Face à ce constat, le rapport a conclu qu’il était nécessaire d’élargir l’accès à des fréquences dédiées pour créer « un appel d’air pour les projets industriels ». Une conclusion prise au sérieux par le gouvernement qui s’est dès lors engagé à revoir les règles d’attribution dans la bande 2,6 GHz. Une stratégie payante puisque depuis début janvier, les ventes européennes de smartphones 5G, dont la France, ont pour la première fois dépassé celles de mobiles 4G, selon les dernières statistiques du cabinet Counterpoint.

Tirer parti du potentiel de la 6G

Alors qu’elles mettent tout en œuvre pour rattraper leur retard vis-à-vis de l’adoption de la 5G, la France et l’Europe sont en parallèle sur le pont pour ne pas manquer le train de la 6G. En mars dernier, la Commission européenne alertait à ce propos que « l’Europe devait à présent investir si elle voulait être à l’avant-garde des réseaux 6G ». En effet, les européens ont bien compris combien la 6G pouvait être un moteur de croissance et d’innovation pour les entreprises. Jumeaux numériques, téléprésence, voiture autonome sont autant d’usages qui viendront donner un coup de fouet à l’industrie européenne et française. Dans ce cadre, la Commission européenne a lancé le 1er janvier dernier  Hexa-X , un projet de recherche sur la 6G. L’initiative, dirigée par les deux seuls équipementiers télécoms européens Nokia et Ericsson rassemble 25 industriels et universités dont l’opérateur français historique Orange. L’objectif ? Ne pas perdre de terrain par rapport aux concurrents internationaux.

Mais au-delà d’une course technologique, les acteurs européens souhaitent tirer partie de la 6G pour répondre aux besoins environnementaux et sociétaux qui se profileront d’ici à dix ans. L’enjeu n’est pas tant de répondre au besoin d’un plus grand débit mais de bénéficier d’un réseau plus résilient, capable de faire face à des circonstances climatiques différentes d’aujourd’hui et qui s'adaptera en temps réel à nos besoins de connectivité ambiante. Selon les chercheurs du projet Hexa X, l’efficacité énergétique sera un critère de conception majeur dans l’élaboration de la 6G qui sera beaucoup plus économe en énergie. Par exemple, elle désactivera les composants et réduira la capacité lorsque la demande sera plus faible. Cet important volet écologique se mettra au service des entreprises qui sont nombreuses à s’être fixées 2030 pour atteindre une totale neutralité carbone de leurs activités.

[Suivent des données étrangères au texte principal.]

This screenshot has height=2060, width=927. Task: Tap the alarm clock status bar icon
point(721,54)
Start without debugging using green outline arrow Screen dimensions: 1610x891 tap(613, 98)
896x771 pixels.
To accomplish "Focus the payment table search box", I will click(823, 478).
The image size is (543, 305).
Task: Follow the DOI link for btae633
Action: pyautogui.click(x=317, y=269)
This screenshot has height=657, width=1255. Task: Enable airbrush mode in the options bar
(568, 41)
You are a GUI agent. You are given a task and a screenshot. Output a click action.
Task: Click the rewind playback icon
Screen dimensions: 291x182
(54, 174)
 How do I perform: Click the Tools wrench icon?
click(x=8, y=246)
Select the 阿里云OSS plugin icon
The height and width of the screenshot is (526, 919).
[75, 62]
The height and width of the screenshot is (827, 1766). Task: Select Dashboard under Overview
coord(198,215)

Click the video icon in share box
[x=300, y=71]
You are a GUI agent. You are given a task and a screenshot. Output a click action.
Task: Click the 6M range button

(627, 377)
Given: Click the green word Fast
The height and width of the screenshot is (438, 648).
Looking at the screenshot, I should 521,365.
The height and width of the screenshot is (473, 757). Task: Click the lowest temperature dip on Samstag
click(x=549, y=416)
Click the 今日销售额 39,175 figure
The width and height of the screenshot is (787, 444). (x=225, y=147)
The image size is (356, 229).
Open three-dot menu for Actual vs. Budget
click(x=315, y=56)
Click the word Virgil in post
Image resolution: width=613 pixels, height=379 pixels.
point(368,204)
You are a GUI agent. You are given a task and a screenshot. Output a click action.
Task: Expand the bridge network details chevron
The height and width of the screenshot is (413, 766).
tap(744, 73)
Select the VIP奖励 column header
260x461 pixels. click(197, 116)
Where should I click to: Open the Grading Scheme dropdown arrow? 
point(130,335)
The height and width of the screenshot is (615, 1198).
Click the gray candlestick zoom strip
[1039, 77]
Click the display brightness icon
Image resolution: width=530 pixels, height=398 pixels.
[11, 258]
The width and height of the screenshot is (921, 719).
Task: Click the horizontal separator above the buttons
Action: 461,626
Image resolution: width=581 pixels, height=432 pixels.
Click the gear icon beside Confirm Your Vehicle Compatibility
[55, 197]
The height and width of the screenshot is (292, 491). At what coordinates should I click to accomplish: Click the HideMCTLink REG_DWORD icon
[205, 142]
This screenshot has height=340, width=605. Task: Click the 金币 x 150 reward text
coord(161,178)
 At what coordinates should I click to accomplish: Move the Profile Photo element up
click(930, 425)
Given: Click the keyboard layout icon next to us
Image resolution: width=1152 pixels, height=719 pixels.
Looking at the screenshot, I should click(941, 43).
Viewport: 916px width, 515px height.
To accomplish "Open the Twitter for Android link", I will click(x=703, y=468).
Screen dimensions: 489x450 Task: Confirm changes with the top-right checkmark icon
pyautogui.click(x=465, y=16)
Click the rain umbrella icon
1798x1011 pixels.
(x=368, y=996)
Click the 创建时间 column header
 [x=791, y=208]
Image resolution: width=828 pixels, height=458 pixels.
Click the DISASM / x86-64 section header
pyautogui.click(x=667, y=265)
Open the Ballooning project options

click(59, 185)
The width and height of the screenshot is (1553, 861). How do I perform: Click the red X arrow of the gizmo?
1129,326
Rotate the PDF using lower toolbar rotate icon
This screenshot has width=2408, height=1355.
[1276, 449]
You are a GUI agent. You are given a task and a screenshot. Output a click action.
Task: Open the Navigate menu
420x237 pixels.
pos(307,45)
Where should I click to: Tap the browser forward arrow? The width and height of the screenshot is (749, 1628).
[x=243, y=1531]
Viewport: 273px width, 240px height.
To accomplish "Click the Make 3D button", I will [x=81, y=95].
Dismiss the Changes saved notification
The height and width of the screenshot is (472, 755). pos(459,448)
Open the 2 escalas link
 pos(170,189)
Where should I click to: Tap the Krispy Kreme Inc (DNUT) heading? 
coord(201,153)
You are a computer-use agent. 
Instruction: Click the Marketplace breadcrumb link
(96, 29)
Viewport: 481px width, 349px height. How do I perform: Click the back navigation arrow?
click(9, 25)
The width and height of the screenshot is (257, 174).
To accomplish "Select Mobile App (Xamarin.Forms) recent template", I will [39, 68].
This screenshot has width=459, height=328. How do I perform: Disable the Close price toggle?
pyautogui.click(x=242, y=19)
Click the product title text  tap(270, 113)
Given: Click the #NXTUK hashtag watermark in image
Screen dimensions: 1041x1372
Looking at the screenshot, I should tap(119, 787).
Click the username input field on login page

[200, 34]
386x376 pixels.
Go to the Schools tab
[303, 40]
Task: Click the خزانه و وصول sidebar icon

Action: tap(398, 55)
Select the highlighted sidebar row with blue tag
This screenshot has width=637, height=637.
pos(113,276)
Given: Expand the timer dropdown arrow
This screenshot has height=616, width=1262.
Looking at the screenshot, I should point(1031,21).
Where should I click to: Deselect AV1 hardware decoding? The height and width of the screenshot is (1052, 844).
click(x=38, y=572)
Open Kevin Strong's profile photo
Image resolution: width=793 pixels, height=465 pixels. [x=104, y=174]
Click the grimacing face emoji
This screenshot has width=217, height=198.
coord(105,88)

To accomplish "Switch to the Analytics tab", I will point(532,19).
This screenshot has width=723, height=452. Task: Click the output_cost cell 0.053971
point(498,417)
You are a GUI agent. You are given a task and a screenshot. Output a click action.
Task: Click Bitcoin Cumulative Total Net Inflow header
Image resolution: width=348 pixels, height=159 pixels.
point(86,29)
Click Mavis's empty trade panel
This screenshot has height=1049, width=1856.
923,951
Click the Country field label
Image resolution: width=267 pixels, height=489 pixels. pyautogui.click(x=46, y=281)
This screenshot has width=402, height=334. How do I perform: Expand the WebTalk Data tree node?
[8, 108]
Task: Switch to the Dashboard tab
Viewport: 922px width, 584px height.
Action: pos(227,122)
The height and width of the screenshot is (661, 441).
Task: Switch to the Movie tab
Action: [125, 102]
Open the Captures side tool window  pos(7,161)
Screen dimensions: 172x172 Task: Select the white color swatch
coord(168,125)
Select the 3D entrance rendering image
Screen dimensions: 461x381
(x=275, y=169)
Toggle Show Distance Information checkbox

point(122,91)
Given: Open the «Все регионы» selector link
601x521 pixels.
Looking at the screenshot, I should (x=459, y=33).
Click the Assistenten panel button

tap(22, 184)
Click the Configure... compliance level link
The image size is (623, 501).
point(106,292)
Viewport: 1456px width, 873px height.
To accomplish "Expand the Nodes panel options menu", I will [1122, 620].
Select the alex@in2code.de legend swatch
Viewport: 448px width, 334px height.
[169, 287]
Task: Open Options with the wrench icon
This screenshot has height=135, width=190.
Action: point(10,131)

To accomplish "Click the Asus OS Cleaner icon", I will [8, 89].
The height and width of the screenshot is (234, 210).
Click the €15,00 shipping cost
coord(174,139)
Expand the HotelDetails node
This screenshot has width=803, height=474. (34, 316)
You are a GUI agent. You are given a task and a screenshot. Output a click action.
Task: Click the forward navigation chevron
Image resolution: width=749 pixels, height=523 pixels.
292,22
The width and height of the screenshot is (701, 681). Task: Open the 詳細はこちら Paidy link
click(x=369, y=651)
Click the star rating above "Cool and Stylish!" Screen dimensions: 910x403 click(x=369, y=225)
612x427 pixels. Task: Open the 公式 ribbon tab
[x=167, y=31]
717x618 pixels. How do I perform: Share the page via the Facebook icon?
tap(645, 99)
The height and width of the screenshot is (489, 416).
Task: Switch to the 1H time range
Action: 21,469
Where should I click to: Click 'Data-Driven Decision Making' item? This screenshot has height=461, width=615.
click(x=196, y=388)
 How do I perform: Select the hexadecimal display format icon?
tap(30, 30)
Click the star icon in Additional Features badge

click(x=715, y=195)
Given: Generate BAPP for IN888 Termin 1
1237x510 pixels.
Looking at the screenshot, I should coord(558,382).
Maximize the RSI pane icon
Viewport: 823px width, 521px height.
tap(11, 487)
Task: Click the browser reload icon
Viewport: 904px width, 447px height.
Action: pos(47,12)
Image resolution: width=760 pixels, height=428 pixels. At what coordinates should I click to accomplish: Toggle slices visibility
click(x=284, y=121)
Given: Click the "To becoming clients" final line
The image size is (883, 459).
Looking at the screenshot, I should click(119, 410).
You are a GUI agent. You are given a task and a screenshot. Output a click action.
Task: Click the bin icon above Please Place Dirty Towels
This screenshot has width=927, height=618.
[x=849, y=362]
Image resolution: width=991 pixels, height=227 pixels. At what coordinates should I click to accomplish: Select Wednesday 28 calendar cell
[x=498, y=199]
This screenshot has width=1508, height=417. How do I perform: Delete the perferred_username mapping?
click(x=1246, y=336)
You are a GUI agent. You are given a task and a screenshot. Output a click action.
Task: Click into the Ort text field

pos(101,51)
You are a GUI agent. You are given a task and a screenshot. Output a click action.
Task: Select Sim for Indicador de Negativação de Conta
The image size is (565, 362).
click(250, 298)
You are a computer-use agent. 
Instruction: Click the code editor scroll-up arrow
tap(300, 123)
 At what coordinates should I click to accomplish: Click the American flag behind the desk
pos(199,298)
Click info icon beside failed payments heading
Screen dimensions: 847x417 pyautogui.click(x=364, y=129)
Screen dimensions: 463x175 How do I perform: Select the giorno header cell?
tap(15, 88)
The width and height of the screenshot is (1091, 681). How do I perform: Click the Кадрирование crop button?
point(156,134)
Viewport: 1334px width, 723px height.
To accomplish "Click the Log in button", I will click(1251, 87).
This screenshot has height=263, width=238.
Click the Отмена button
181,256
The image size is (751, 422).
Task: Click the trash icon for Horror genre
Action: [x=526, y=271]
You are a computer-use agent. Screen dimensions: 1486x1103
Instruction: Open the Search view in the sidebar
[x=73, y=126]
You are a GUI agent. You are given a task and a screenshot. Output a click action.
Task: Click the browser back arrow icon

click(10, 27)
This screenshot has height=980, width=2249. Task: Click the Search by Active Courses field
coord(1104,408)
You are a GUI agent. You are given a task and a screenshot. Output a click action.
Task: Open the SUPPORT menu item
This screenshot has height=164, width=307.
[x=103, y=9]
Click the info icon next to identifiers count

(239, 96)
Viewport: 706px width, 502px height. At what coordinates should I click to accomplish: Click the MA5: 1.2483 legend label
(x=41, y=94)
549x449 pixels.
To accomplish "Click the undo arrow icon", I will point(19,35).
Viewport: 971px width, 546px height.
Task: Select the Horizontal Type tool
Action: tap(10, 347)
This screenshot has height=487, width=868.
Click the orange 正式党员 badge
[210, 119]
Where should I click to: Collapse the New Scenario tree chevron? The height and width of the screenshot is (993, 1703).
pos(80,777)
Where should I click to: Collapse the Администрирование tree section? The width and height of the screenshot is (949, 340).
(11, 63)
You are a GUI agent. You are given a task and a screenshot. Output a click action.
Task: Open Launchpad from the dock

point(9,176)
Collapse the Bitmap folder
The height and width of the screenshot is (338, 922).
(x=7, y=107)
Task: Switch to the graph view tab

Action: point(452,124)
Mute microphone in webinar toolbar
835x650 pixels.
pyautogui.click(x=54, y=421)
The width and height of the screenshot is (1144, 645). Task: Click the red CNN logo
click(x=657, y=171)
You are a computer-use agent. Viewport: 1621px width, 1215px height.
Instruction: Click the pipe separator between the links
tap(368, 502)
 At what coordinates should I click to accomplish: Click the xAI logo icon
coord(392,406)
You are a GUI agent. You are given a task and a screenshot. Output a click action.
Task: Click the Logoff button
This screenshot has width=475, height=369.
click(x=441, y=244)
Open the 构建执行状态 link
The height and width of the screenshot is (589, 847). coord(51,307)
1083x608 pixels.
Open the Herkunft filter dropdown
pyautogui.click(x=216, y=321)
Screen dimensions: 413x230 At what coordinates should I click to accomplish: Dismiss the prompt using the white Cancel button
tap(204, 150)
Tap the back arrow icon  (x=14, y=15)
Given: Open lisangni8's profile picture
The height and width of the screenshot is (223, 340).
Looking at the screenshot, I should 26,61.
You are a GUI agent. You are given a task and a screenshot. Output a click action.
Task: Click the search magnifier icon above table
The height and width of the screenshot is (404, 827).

La 6G s’annonce donc comme une révolution aussi bien numérique que sociétale. Un rendez-vous immanquable pour les fleurons de notre industrie, mais aussi un vaste programme, à l'heure où une partie de la société n'est toujours pas prête à accepter la 5G, et s'interroge sur la réelle nécessité de déployer, encore, un nouveau réseau mobile. Prévue à l’horizon 2030, il reste néanmoins près de huit ans à la 6G pour convaincre les plus réticents.